Cette séance peut conclure une séquence consacrée aux textes autobiographiques et aux textes à la première personne.
Objectif de la séance : distinguer récit autobiographique et récit de fiction


PREAMBULE

On distribue aux élèves deux textes, l'un extrait de l'Etranger d'Albert Camus, l'autre extrait du Livre de ma mère d'Albert Cohen. Les textes sont présentés aux élèves sans indication des titres et auteurs.

Le but de la séance est de faire découvrir aux élèves lequel des deux extraits est un récit autobiographique, et lequel est un récit de fiction. Pour cela, on va comparer les deux extraits en utilisant les compétences acquises lors de précédentes séances consacrées à l'analyse de récits autobiographiques. On pourra ainsi évaluer les capacités des élèves à identifier les caractéristiques et les enjeux des textes autobiographiques.


ETAPE1

Après lecture des extraits, on demande aux élèves d'identifier le thème de chaque extrait et de résumer son contenu en une ou deux phrases.

Extrait 1 : un narrateur raconte qu'il vient d'apprendre la mort de sa mère et va se rendre à son enterrement.
Extrait 2 : un narrateur raconte qu'il a fait attendre sa mère trois heures dans un square et il le regrette maintenant qu'elle est morte.

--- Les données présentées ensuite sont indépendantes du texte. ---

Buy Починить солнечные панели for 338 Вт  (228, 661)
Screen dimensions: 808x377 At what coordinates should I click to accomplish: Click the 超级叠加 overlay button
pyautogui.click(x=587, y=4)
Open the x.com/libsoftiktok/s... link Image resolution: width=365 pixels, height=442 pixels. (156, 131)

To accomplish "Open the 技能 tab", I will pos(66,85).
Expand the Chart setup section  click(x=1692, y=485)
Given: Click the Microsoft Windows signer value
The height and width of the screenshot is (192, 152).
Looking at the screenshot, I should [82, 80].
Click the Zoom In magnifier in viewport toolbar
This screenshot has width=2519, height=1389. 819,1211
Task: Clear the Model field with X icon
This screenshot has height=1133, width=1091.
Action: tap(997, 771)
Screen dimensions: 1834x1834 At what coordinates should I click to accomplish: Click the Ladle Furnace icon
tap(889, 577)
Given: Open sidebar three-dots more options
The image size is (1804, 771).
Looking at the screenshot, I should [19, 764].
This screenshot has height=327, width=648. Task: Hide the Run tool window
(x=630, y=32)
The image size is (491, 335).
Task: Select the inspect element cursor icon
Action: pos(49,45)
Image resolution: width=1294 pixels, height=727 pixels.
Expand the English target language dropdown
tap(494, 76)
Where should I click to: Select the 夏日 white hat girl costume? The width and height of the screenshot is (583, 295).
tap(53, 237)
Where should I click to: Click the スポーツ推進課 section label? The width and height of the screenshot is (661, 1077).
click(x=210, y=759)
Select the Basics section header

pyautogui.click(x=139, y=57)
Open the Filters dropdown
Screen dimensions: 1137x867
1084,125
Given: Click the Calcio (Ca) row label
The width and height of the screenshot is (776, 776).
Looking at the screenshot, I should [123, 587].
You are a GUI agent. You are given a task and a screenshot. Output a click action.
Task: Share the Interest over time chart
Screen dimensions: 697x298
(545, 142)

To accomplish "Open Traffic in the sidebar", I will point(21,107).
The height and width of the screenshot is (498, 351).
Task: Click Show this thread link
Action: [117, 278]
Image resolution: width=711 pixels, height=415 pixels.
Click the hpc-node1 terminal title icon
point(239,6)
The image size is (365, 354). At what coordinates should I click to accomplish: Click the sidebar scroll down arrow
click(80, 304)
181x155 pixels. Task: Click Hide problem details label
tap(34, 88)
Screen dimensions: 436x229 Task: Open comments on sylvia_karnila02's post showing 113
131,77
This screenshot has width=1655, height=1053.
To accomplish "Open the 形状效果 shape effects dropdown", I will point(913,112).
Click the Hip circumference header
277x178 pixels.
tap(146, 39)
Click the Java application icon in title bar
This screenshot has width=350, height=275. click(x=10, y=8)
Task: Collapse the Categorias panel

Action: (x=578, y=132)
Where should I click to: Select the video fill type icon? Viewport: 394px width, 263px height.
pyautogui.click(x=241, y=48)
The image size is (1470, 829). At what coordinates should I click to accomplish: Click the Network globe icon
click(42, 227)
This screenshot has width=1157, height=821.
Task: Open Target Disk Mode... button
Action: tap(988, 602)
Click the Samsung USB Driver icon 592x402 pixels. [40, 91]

Thème commun aux deux textes : la mort de la mère ; la mère.



ETAPE 2

On procède à l'analyse comparative des extraits.

Les élèves rappellent les caractéristiques du texte autobiographique. Au fil de l'étude, on peut noter au tableau les éléments essentiels découverts et analysés par les élèves sous forme d'un tableau à double entrée, en étudiant successivement le narrateur, les systèmes de temps, et le traitement du thème.

1) Le narrateur : les élèves identifient deux récits à la première personne.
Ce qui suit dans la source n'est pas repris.